7. The method according to claim 6, characterized in that, The transformed image corresponding to each second sample image is masked to obtain a fourth sample image corresponding to each second sample image, including: Obtain the image to be cropped; The image region corresponding to the limb part is cropped from the image to be cropped to obtain a local image; Based on the n initial pseudo-labels corresponding to the second sample image, determine the key point positions in the transformed image corresponding to the second sample image; The local image is attached to the key point position in the transformed image corresponding to the second sample image to obtain the fourth sample image corresponding to the second sample image.

8. A pose recognition method, characterized in that, include: Obtain the target image including the target object; as well as The pose of the target object in the target image is identified by the pose recognition model trained according to any one of claims 1 to 7.

9. An apparatus for training a model, characterized in that, include: The data acquisition unit is configured to acquire a first sample set, a second sample set, n teacher models, and a pose recognition model to be trained, wherein the first sample set includes multiple labeled first sample images, the second sample set includes multiple unlabeled second sample images, and n is a positive integer not less than 2. The label generation unit is configured to use the n teacher models to predict the key points in each of the second sample images, and use the n prediction results as pseudo-labels for the second sample images to obtain n initial pseudo-labels for each of the second sample images; The label aggregation unit is configured to aggregate the n initial pseudo-labels corresponding to each second sample image, correct the positions of key points in the n initial pseudo-labels, and obtain the target pseudo-labels corresponding to each second sample image.

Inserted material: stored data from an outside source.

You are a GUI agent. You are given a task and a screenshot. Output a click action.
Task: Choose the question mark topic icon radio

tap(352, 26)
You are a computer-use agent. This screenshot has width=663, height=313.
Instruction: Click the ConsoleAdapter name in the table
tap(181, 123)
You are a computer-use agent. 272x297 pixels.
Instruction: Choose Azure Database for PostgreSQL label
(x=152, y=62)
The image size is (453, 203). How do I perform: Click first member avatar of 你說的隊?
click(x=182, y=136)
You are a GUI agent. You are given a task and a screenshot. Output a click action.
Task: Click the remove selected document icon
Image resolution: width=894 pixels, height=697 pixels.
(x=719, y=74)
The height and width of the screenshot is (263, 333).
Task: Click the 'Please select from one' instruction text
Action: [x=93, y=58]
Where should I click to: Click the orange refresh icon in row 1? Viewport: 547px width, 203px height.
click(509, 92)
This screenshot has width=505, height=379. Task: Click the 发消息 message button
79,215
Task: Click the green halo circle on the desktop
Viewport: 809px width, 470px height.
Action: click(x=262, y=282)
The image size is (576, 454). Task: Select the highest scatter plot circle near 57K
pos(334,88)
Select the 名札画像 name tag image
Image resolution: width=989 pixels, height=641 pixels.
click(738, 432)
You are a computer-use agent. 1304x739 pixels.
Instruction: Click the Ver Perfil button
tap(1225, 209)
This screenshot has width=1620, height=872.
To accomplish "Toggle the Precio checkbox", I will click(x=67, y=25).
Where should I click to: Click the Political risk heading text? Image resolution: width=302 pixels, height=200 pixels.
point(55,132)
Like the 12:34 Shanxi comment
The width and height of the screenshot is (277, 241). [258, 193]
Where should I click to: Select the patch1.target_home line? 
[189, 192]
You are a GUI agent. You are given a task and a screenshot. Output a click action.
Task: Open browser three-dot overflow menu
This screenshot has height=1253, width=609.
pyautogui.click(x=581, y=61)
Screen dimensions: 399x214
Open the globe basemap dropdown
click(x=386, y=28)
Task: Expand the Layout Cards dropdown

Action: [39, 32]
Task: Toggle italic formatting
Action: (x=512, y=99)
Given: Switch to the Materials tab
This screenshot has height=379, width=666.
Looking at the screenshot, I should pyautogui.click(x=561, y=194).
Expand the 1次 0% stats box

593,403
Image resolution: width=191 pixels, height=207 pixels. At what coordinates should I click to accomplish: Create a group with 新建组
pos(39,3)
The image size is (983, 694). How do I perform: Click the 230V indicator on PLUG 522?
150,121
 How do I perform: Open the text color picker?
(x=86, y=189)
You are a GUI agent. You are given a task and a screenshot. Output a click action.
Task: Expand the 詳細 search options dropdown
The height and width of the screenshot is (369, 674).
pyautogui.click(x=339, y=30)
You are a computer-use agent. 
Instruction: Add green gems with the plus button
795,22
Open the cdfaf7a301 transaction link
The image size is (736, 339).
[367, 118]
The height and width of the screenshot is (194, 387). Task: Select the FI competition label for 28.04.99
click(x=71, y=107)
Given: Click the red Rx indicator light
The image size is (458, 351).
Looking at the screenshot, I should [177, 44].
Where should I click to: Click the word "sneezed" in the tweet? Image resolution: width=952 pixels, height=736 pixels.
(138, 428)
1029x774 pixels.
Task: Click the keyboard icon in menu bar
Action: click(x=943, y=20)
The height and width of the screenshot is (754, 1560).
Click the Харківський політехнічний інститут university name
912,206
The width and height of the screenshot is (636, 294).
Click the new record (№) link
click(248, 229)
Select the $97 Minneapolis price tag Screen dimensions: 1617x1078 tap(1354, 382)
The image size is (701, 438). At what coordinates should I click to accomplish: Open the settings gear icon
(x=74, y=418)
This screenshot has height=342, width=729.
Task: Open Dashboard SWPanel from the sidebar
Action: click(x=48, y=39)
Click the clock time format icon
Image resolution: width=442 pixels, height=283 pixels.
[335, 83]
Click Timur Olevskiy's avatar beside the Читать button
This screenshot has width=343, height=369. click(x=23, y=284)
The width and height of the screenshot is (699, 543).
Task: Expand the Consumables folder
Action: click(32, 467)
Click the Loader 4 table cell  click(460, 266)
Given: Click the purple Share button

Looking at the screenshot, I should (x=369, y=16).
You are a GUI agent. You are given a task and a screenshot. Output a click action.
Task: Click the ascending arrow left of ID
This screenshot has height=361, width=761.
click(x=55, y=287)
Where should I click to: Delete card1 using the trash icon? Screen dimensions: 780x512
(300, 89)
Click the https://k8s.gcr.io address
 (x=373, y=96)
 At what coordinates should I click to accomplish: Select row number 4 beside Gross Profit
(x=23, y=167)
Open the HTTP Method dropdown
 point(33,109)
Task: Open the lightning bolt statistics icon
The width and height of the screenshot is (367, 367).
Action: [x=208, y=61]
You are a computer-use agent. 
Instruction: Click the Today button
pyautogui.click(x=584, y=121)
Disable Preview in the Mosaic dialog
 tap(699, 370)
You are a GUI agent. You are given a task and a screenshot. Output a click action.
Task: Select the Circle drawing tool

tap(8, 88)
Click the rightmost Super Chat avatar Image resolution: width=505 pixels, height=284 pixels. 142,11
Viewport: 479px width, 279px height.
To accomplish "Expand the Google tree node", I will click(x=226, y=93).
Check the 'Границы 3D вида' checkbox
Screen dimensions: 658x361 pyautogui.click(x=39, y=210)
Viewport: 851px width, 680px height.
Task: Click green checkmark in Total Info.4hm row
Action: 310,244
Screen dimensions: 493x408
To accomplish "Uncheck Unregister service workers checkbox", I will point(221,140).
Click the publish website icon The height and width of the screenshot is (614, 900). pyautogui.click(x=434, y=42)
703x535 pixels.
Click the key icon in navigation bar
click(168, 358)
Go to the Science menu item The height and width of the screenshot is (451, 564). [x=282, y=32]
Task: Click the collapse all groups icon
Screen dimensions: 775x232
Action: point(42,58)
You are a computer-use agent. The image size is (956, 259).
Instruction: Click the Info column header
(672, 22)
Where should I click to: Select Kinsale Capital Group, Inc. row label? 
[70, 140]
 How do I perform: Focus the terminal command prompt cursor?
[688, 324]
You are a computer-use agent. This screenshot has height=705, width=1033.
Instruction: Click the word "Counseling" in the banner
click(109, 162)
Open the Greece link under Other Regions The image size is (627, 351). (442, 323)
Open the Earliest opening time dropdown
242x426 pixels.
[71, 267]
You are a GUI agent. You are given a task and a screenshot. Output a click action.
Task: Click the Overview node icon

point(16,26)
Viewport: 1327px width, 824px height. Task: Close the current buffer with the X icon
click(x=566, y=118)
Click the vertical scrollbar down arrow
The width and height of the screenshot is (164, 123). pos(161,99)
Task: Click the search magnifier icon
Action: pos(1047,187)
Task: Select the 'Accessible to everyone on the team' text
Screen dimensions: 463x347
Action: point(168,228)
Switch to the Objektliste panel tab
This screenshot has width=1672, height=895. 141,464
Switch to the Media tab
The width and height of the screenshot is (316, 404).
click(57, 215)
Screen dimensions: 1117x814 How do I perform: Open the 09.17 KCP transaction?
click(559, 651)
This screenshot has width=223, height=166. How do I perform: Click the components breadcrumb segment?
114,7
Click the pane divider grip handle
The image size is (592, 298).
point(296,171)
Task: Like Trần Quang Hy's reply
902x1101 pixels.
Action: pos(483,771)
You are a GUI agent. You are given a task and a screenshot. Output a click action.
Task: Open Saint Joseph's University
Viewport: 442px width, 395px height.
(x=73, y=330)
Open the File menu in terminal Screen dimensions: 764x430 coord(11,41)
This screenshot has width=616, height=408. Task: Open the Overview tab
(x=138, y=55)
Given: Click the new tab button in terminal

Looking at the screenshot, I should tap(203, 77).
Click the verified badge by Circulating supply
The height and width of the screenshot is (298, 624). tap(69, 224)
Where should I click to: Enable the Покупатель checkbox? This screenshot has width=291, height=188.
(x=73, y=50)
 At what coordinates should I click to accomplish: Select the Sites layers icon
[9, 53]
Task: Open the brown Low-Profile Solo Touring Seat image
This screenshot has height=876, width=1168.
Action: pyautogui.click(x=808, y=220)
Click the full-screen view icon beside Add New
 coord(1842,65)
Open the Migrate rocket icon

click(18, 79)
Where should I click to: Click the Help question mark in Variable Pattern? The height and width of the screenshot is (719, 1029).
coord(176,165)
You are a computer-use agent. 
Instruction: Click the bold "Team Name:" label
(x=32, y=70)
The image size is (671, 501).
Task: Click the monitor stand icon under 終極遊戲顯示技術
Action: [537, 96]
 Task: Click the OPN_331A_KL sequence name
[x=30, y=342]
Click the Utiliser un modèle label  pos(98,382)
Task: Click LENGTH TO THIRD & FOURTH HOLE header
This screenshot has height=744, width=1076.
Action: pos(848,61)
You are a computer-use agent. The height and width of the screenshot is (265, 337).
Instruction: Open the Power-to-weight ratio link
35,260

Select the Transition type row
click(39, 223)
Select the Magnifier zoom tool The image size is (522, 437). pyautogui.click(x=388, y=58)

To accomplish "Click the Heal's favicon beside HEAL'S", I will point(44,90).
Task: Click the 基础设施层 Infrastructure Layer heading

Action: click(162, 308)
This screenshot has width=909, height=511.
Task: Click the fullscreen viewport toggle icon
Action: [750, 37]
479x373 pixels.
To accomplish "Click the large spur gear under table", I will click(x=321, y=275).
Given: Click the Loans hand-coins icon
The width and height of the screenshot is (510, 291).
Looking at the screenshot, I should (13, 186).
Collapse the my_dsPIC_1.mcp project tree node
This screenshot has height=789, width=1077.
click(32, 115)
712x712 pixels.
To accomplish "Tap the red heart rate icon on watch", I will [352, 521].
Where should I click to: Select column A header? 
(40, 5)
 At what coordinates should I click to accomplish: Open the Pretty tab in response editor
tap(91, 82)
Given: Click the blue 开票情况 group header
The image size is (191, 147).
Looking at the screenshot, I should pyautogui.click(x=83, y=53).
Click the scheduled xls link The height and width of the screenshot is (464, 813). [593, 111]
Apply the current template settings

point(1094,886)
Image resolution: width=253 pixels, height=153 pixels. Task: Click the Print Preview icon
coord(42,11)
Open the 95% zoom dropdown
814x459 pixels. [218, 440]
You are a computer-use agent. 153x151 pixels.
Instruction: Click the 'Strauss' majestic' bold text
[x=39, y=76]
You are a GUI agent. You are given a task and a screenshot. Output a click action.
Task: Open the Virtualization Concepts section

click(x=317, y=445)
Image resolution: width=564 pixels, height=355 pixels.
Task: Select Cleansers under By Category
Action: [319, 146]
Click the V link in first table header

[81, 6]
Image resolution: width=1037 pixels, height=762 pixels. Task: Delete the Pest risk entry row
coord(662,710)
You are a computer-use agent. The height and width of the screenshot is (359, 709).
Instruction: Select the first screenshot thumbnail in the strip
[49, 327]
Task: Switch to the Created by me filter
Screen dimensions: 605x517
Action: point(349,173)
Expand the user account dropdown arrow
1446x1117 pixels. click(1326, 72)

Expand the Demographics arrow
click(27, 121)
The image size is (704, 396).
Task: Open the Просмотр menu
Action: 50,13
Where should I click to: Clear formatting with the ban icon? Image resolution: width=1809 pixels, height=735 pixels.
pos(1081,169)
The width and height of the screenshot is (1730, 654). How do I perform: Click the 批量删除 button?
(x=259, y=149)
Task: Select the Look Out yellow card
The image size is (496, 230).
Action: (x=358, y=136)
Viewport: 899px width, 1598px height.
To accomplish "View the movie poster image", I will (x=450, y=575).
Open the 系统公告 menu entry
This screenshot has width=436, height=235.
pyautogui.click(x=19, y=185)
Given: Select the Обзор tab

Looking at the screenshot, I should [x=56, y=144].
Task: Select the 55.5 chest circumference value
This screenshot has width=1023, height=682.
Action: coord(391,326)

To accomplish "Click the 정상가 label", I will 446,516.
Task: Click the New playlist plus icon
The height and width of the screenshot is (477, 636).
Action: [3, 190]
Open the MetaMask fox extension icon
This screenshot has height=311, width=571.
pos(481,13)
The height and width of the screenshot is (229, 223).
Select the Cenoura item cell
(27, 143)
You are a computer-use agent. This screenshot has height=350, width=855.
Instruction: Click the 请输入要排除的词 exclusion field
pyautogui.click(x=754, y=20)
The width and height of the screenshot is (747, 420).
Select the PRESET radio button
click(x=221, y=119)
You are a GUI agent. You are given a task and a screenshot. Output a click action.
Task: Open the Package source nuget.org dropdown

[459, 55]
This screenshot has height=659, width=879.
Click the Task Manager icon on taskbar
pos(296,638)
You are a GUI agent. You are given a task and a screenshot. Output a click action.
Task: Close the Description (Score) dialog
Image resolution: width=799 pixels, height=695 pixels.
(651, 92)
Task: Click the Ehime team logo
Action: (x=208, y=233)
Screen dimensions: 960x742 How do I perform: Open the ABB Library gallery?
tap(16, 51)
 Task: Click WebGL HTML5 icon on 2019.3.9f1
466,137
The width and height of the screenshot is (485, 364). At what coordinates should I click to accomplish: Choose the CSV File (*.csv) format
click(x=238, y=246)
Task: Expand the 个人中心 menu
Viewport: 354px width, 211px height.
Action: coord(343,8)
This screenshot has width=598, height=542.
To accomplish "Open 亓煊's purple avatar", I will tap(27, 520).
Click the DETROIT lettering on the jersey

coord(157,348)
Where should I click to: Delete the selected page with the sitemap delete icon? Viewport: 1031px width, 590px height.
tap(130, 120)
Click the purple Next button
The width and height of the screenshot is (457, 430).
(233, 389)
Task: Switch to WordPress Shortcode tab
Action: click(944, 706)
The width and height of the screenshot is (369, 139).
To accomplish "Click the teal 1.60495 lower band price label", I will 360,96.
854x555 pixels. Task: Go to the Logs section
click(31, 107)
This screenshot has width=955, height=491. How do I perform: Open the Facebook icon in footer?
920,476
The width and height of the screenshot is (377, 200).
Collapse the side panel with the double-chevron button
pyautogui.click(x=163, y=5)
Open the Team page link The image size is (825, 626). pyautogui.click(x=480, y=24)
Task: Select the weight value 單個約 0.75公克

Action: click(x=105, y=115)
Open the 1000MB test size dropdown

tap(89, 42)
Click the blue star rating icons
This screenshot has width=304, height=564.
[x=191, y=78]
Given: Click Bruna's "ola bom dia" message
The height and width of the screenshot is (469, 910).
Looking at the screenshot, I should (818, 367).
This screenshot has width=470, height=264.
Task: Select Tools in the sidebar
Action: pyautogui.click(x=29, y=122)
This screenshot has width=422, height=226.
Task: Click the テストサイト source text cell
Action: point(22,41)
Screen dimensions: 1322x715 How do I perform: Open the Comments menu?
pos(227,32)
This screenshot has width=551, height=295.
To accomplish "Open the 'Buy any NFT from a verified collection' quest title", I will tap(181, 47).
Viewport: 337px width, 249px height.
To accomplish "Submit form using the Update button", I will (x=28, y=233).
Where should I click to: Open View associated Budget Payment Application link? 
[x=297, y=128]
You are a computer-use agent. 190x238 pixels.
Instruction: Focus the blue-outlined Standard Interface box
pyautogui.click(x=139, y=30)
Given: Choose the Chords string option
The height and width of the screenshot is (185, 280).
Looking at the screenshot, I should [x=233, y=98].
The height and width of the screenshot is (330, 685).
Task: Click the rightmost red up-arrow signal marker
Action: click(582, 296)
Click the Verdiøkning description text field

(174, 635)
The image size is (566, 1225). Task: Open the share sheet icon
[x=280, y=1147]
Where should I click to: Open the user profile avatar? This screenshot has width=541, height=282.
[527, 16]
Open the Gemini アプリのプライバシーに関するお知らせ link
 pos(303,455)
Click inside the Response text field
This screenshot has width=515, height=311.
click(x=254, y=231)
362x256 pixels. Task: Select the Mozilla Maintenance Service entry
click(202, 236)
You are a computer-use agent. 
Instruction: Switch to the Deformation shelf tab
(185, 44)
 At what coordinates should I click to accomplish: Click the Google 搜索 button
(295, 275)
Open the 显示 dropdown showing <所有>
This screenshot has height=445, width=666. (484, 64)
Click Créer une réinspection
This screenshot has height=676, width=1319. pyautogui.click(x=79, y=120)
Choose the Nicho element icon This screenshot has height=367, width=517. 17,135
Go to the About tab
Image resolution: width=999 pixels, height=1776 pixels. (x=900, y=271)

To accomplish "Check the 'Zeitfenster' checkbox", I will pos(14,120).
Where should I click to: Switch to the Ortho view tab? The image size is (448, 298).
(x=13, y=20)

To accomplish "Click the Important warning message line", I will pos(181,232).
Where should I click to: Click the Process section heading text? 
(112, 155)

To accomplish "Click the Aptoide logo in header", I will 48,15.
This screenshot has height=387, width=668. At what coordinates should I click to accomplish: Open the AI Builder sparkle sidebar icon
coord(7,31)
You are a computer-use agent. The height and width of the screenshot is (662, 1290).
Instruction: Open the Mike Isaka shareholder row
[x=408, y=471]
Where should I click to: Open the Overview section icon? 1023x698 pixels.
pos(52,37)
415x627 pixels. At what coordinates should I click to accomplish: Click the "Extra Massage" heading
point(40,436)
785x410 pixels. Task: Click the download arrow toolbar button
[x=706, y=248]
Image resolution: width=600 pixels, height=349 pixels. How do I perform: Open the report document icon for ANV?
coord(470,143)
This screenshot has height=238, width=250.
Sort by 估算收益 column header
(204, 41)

The target positions of key points with the same label among the n initial pseudo-labels are determined based on the position of the key point in the target key point pair. The target key point pair is the key point pair with the smallest pixel distance among all key point pairs containing the key point. The key point pair has a matching relationship in the label pairs obtained by pairing the n historical pseudo-labels and the n initial pseudo-labels. The n historical pseudo-labels are obtained by the n teacher models in the previous iteration. The iterative training unit is configured to iteratively train the pose recognition model to be trained based on the first sample set, the second sample set, and the target pseudo-label corresponding to each second sample image, so as to obtain the trained pose recognition model.

10. A posture recognition device, characterized in that, include: The image acquisition unit is configured to acquire a target image including the target object; The pose recognition unit is configured to recognize the pose of the target object in the target image by means of a pose recognition model trained according to any one of claims 1 to 7.

11. An electronic device, characterized in that, include: Memory, used to store computer program products; A processor for executing a computer program product stored in the memory, wherein when the computer program product is executed, it implements the method described in any one of claims 1-8.

12. A computer-readable storage medium having computer program instructions stored thereon, characterized in that, When the computer program instructions are executed by the processor, they implement the method described in any one of claims 1-8.